──────── PROVIDED DATA ────────

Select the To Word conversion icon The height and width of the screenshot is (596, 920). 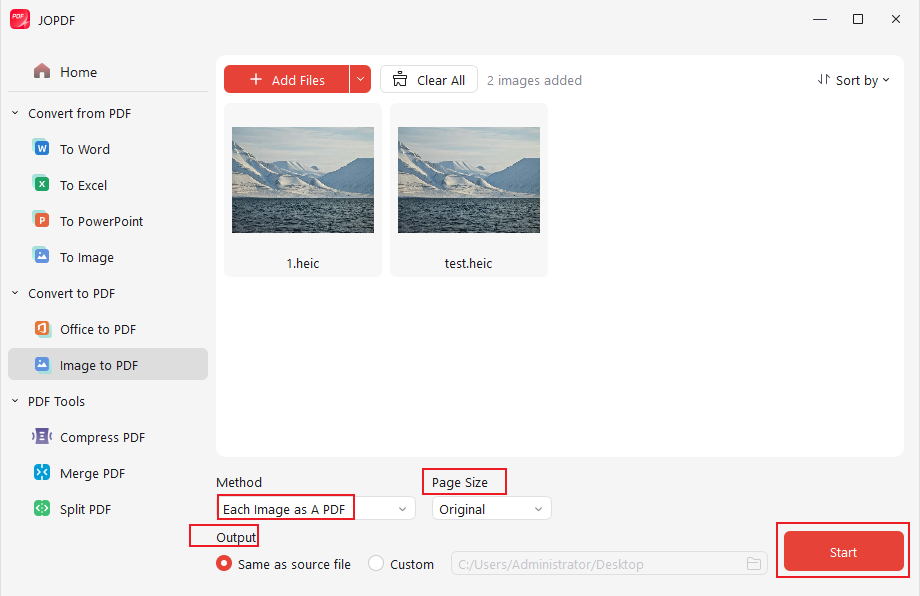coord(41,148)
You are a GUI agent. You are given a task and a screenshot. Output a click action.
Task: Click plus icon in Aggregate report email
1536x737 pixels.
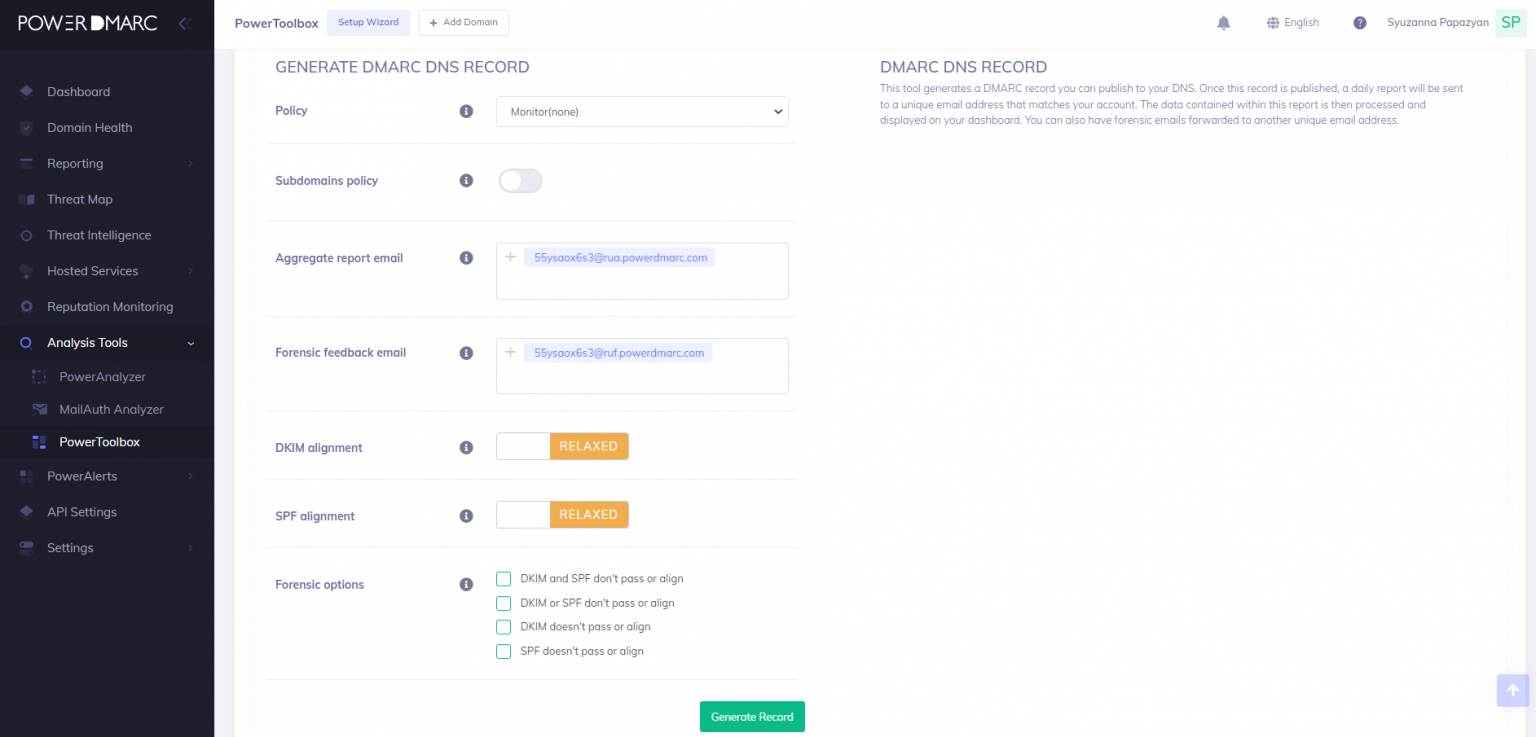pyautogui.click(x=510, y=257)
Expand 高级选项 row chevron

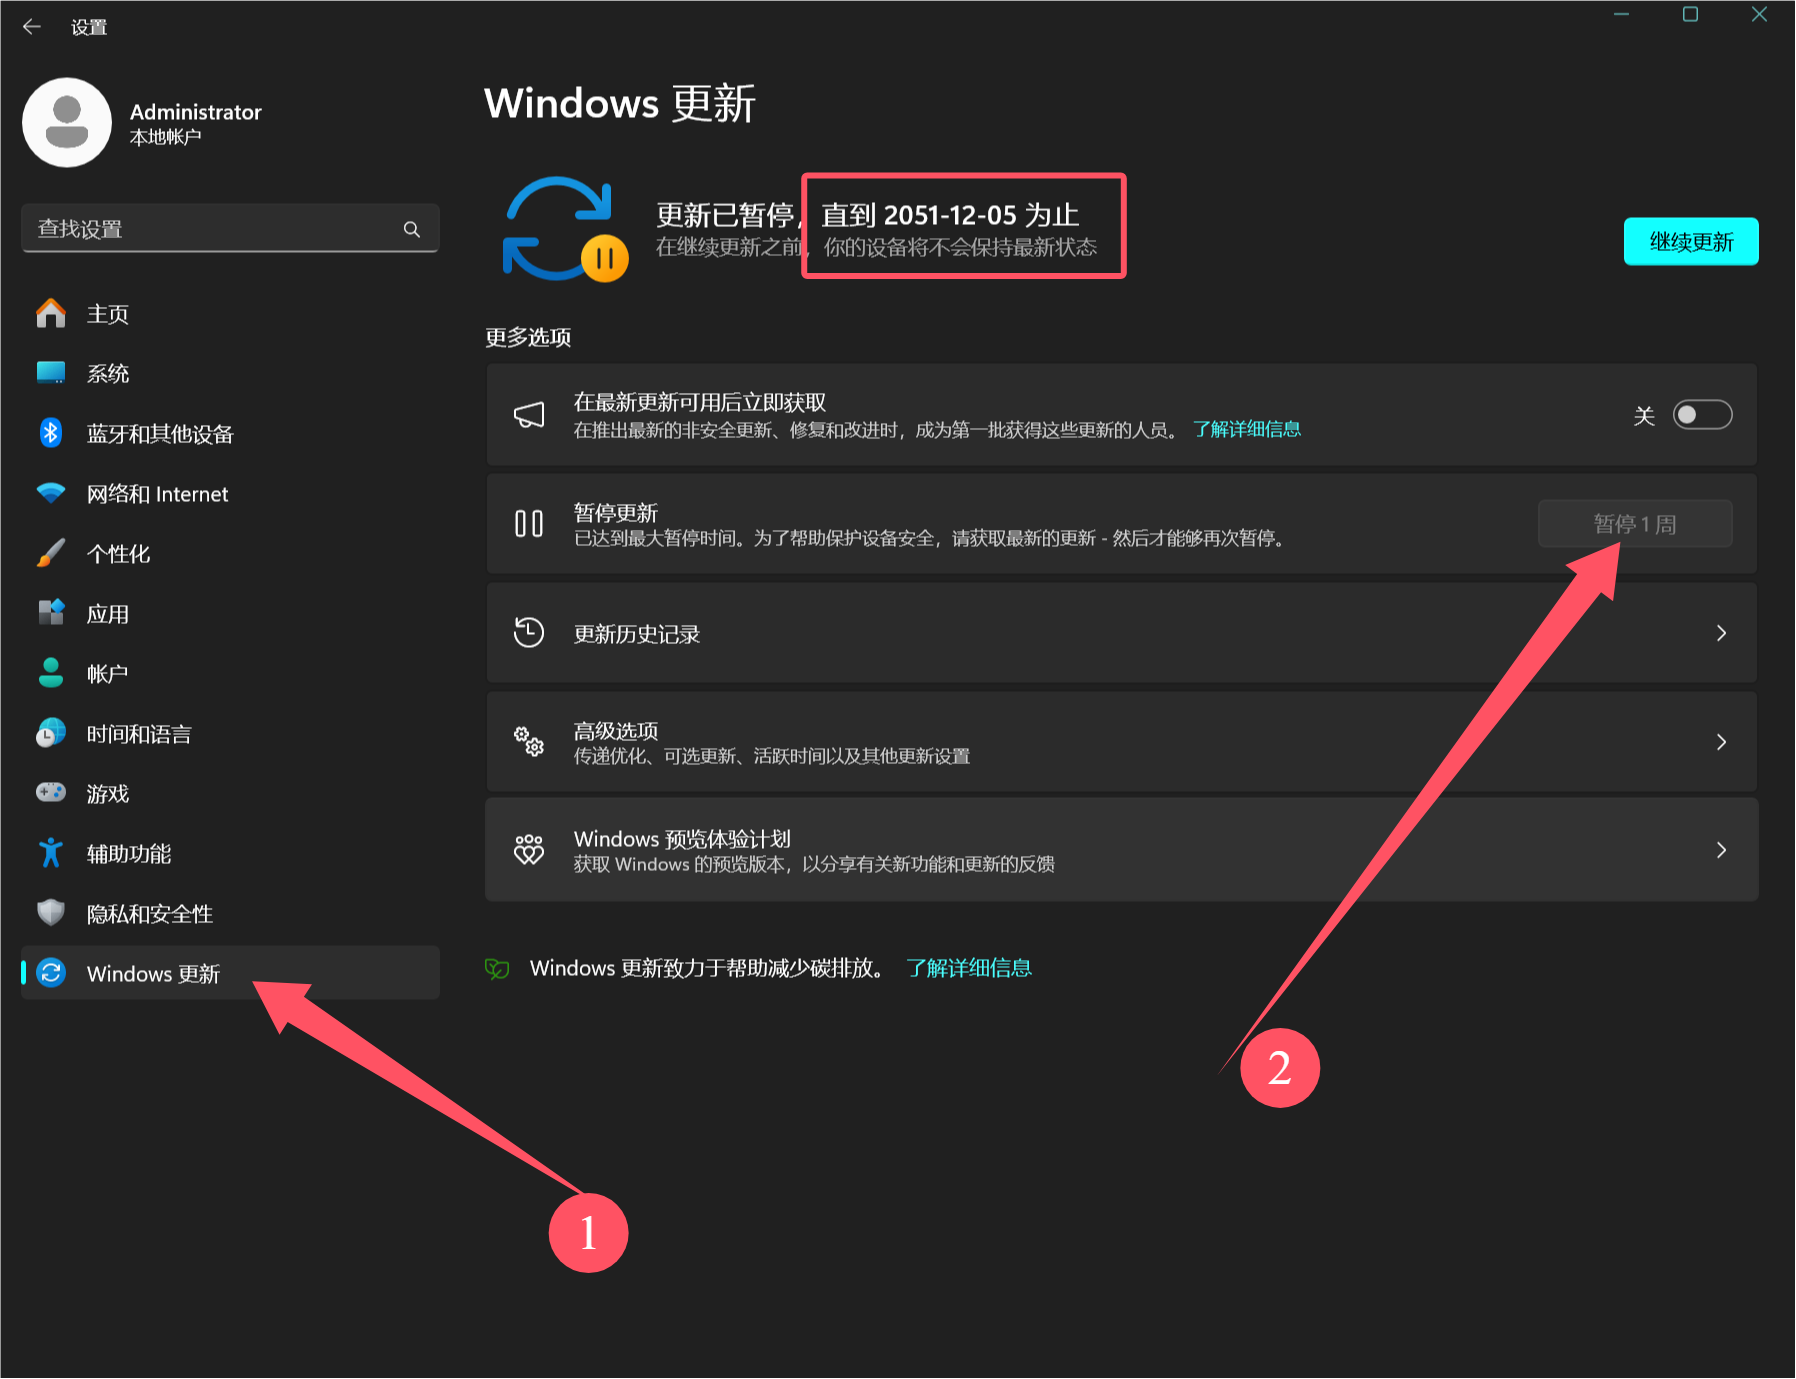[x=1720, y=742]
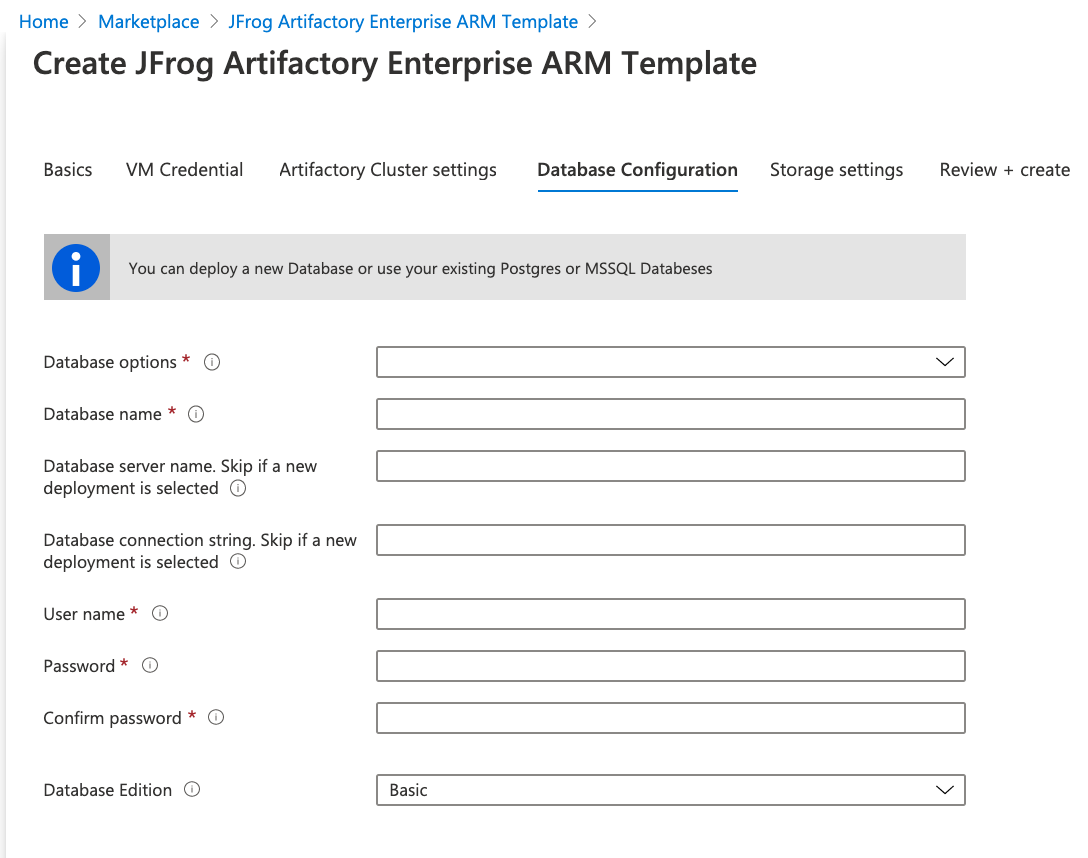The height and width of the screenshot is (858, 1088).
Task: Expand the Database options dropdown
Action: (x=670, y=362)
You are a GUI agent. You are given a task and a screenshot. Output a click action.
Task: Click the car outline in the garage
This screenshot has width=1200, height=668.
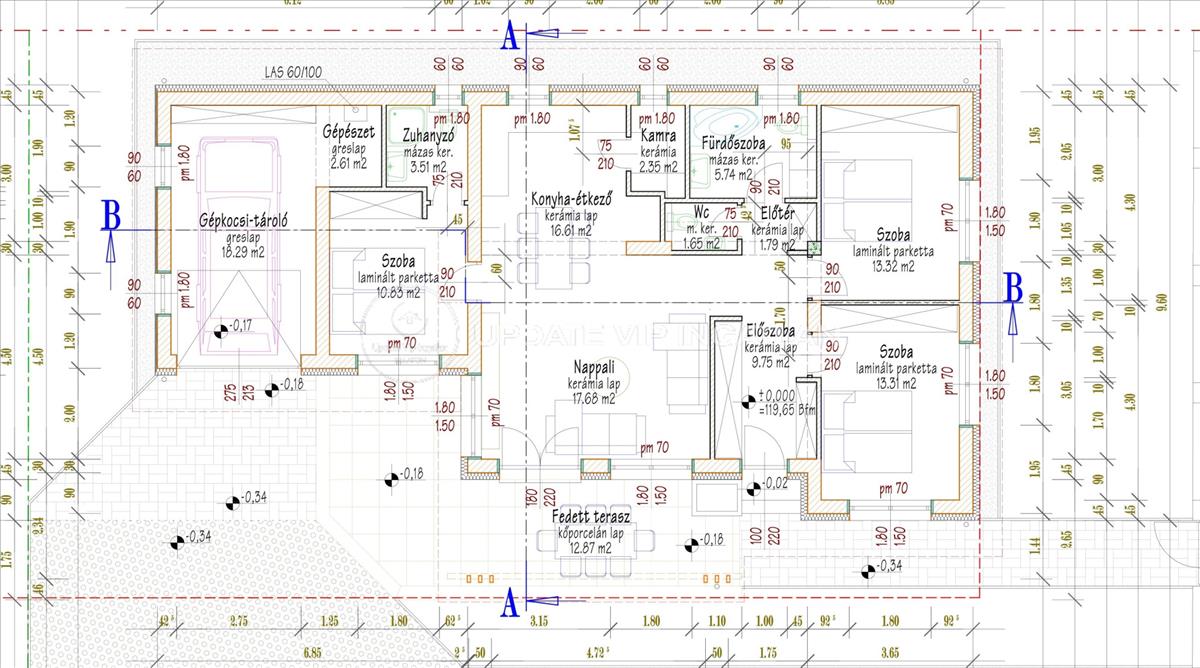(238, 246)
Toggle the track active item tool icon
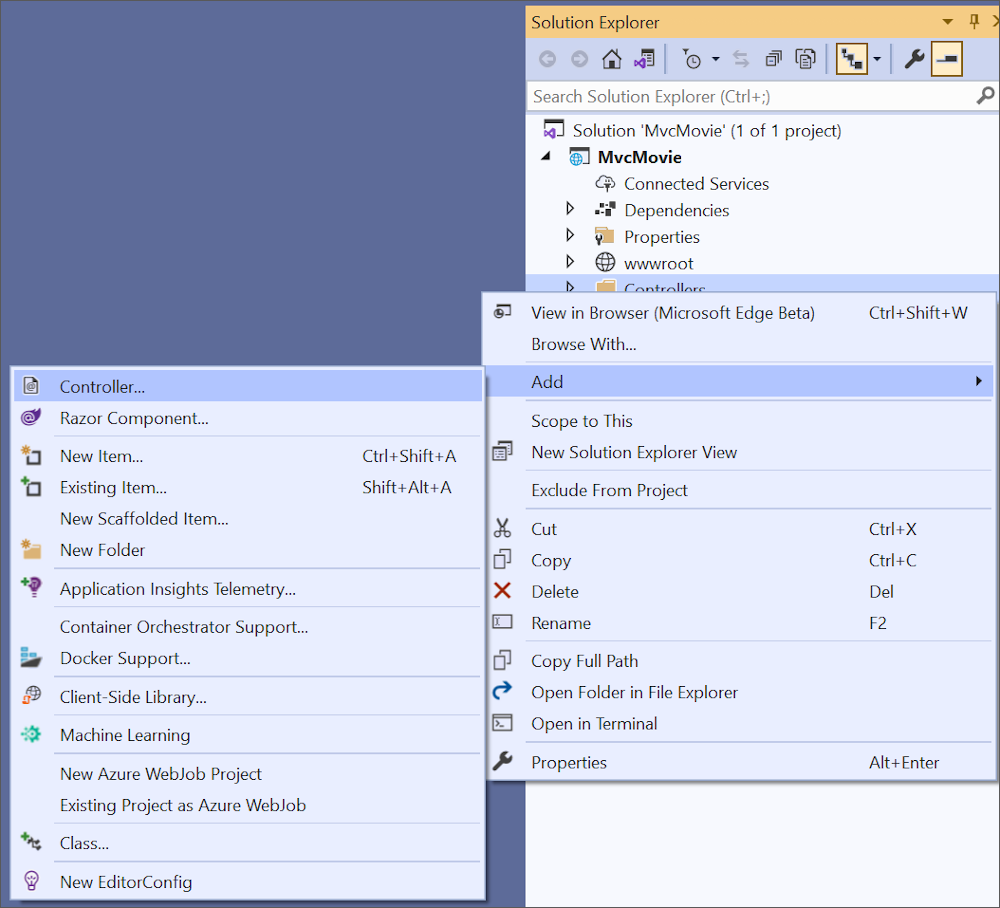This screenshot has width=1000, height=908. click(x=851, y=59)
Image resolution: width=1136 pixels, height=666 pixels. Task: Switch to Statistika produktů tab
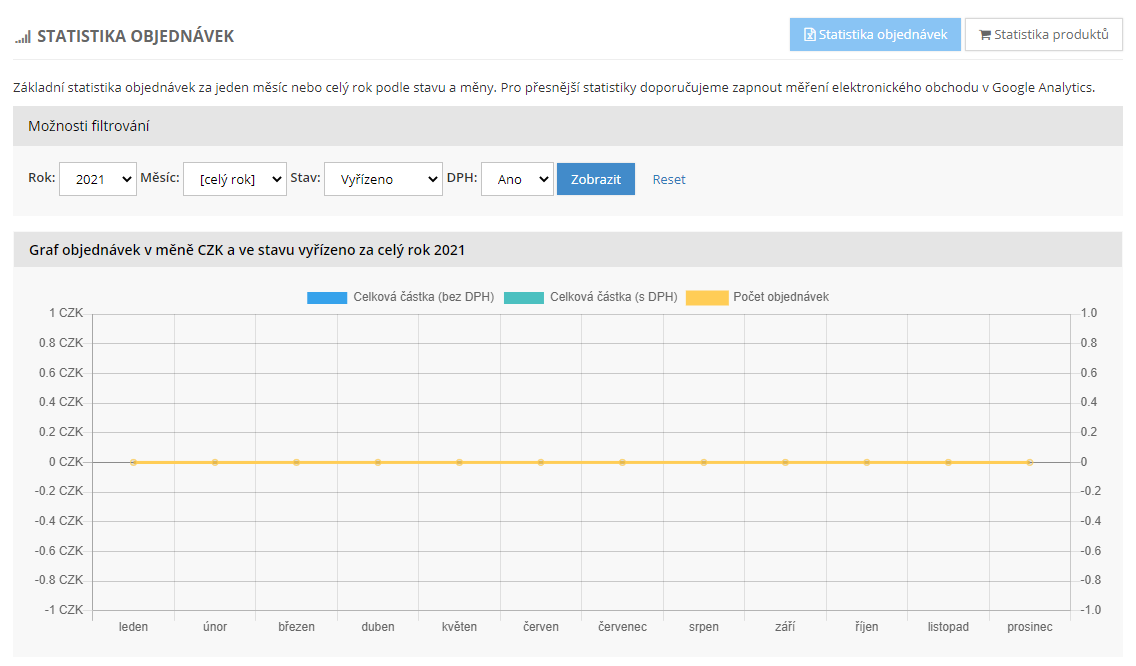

────────

• [WHAT YOU HAVE TO DO]: Where the line containing "Expand 高级选项 row chevron" appears above, start there and set down each line exactly through the last line of the data; leave out every picture.

• [SOLUTION]:
Expand 高级选项 row chevron

[x=1720, y=742]
The height and width of the screenshot is (858, 1088).
Task: Expand the Database options dropdown
Action: (x=670, y=362)
You are a GUI agent. You are given a task and a screenshot. Output a click action.
Task: Click the car outline in the garage
This screenshot has width=1200, height=668.
(238, 246)
Toggle the track active item tool icon
This screenshot has width=1000, height=908. click(x=851, y=59)
Image resolution: width=1136 pixels, height=666 pixels. Task: Switch to Statistika produktů tab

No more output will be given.